- Description of the task
Each line from the one containing "Click the rightmost icon in editor toolbar" through the last line of the entries below is to be transcribed exactly. Nothing else belongs in the reply.

##### Records for processing

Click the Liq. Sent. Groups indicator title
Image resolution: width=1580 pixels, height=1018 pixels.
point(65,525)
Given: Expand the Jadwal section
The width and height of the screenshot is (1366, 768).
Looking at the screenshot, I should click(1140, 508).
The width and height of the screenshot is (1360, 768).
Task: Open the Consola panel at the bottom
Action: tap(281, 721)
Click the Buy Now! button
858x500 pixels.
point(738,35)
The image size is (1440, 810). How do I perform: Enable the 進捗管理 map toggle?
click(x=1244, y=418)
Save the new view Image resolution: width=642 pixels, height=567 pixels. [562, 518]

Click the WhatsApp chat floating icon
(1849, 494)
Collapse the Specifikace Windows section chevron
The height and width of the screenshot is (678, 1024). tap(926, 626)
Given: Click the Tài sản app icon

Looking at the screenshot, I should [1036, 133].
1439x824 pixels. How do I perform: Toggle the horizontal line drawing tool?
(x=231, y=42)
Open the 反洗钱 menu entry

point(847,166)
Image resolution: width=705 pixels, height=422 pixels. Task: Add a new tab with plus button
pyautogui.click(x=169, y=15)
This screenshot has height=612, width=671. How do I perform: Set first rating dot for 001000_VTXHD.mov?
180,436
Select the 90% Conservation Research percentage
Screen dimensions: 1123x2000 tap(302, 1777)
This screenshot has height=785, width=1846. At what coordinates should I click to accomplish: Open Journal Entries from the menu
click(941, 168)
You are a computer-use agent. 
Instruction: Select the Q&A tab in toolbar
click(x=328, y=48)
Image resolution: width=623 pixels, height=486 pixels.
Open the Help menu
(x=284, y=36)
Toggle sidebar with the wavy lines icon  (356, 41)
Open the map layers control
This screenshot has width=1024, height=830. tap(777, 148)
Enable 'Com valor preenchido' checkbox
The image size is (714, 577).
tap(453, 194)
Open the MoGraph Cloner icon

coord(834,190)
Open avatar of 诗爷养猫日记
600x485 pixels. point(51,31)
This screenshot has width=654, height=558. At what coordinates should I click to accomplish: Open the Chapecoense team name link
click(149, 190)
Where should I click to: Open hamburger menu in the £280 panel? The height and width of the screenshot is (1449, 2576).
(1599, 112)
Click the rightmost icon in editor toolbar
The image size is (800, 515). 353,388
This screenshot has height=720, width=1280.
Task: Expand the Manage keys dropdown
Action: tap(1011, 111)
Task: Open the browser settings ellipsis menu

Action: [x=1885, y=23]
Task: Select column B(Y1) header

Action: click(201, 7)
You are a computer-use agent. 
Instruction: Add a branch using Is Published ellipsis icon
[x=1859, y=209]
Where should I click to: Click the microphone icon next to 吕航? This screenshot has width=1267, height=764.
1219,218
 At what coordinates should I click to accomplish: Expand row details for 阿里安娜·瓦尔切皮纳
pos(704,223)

##########

- Written response
Click the rightmost icon in editor toolbar
The image size is (800, 515). 353,388
This screenshot has height=720, width=1280.
Task: Expand the Manage keys dropdown
Action: tap(1011, 111)
Task: Open the browser settings ellipsis menu

Action: [x=1885, y=23]
Task: Select column B(Y1) header

Action: click(201, 7)
You are a computer-use agent. 
Instruction: Add a branch using Is Published ellipsis icon
[x=1859, y=209]
Where should I click to: Click the microphone icon next to 吕航? This screenshot has width=1267, height=764.
1219,218
 At what coordinates should I click to accomplish: Expand row details for 阿里安娜·瓦尔切皮纳
pos(704,223)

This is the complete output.